What needs to be done> Can you reproduce the passage on stress and lower back pain in nurses word for word, from "# Perceived stress" to "exercise and education."?

Source passage>

# Perceived stress and lower back pain amongst nurses during the SARS-CoV-2, across hospitals in Durban, South Africa

**Authors:** Laralyn L. Naidoo, Jed L. Davidson

PMC · DOI: 10.4102/curationis.v48i1.2698 · Curationis · 2025-05-06

## TL;DR

This study examines how stress and lower back pain increased in South African nurses during the COVID-19 pandemic and suggests interventions like exercise and education.

## Contribution

The study links increased stress and lower back pain in nurses during the pandemic and highlights the need for exercise and education interventions.

## Key findings

- Higher pain and stress levels were observed during versus prior to the pandemic.
- Most nurses did not perform or receive exercise interventions for lower back pain.
- Medication use for pain showed no significant change during the pandemic.

## Abstract

The coronavirus disease 2019 (COVID-19) pandemic strained the healthcare sector and workers. Nurses experienced stress and burnout because of strain in resources, limited staff and exposure risk. Resultant lower back pain was prevalent. Nurses were poorly equipped to manage these conditions physically and psychologically.

The study aims to investigate lower back pain and stress levels during COVID-19. It also aims to provide data describing any association between both.

Provided records>
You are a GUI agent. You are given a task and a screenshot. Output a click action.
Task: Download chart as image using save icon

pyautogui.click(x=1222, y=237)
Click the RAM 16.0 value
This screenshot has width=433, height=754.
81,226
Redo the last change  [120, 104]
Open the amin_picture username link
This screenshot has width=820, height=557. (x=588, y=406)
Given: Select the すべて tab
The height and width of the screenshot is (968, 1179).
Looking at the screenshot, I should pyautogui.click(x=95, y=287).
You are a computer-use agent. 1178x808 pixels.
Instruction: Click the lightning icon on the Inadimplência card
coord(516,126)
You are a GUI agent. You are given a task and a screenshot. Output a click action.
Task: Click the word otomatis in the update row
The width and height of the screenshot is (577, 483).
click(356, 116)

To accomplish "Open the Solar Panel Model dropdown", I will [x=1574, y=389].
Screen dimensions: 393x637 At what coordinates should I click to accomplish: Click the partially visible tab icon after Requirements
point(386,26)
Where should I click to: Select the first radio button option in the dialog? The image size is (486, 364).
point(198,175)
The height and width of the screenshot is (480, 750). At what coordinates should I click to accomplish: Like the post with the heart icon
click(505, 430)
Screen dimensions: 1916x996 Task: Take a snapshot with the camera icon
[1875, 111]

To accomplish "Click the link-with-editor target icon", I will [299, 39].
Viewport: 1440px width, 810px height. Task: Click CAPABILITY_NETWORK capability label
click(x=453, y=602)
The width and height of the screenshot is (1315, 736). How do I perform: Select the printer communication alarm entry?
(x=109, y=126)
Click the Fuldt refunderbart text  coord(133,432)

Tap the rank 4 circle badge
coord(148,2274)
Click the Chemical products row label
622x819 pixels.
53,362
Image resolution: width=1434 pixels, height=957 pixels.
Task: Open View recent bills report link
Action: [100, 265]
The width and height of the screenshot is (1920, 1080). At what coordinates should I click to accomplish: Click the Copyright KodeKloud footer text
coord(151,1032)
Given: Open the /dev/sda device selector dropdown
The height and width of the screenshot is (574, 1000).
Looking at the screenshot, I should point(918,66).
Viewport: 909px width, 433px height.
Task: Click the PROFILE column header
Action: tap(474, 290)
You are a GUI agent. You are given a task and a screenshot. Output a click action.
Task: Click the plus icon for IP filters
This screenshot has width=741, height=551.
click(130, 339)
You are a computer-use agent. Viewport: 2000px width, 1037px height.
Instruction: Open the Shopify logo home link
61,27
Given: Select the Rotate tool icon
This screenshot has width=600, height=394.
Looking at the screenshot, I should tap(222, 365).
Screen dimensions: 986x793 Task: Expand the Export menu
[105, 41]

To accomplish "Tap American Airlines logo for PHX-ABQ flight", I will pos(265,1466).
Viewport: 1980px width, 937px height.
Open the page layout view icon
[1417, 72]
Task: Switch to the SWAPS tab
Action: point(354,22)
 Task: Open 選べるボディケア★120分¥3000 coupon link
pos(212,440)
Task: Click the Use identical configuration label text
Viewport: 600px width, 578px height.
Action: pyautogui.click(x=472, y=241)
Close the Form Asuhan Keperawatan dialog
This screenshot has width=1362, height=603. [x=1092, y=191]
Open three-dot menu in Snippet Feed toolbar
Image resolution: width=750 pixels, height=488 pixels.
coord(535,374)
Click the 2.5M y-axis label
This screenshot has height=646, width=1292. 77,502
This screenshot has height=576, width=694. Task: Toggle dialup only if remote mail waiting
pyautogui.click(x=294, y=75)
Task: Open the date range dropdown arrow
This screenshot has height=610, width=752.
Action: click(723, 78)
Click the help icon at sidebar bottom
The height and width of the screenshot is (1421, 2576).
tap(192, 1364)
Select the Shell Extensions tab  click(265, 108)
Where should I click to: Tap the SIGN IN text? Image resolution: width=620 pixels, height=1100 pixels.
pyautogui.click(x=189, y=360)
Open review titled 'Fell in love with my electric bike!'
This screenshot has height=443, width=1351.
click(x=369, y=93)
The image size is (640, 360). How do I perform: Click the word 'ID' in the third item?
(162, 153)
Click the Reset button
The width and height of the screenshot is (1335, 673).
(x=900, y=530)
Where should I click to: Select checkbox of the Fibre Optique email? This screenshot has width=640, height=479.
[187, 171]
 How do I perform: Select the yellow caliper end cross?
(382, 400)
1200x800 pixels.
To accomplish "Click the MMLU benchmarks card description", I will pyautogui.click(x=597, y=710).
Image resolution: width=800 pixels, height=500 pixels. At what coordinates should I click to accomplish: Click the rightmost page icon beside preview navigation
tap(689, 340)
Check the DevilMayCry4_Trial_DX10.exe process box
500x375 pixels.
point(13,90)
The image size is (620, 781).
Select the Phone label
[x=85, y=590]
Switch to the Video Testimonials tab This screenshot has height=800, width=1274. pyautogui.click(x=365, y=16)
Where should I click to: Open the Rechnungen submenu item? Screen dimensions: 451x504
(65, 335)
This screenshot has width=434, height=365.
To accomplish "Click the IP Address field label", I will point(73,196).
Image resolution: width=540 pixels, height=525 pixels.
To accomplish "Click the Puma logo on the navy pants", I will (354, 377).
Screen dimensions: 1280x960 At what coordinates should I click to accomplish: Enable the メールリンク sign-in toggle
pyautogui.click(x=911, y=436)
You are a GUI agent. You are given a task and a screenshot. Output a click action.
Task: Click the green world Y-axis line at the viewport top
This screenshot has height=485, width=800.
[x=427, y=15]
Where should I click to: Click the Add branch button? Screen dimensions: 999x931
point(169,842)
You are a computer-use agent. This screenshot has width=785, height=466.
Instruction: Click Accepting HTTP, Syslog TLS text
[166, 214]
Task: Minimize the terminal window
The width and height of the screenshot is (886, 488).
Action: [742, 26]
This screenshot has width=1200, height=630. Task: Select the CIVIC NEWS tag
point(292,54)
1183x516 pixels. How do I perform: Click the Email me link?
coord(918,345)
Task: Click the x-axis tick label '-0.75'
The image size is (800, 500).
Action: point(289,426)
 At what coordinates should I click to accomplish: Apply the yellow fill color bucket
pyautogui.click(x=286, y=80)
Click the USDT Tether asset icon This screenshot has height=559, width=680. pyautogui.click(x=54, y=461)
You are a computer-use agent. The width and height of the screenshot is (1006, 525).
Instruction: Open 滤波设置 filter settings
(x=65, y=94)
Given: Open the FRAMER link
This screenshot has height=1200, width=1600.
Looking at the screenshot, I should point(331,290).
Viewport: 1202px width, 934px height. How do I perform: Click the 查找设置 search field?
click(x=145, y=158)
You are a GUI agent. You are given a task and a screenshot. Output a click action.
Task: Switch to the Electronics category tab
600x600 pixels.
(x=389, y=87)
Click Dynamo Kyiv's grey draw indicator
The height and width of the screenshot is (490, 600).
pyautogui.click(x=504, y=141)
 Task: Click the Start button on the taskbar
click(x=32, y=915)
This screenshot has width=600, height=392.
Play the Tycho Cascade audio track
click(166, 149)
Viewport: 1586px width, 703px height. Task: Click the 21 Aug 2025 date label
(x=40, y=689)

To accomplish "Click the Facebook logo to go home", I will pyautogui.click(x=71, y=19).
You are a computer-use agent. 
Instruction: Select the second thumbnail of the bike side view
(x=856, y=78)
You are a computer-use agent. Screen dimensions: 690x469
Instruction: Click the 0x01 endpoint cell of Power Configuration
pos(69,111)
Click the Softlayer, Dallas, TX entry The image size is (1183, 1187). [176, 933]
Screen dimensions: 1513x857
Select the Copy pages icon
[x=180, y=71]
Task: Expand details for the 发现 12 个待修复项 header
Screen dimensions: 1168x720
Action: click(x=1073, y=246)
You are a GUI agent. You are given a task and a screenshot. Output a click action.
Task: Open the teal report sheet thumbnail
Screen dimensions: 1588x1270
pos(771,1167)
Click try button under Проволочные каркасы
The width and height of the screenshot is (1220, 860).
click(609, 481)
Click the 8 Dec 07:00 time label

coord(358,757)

Final answer>
# Perceived stress and lower back pain amongst nurses during the SARS-CoV-2, across hospitals in Durban, South Africa

**Authors:** Laralyn L. Naidoo, Jed L. Davidson

PMC · DOI: 10.4102/curationis.v48i1.2698 · Curationis · 2025-05-06

## TL;DR

This study examines how stress and lower back pain increased in South African nurses during the COVID-19 pandemic and suggests interventions like exercise and education.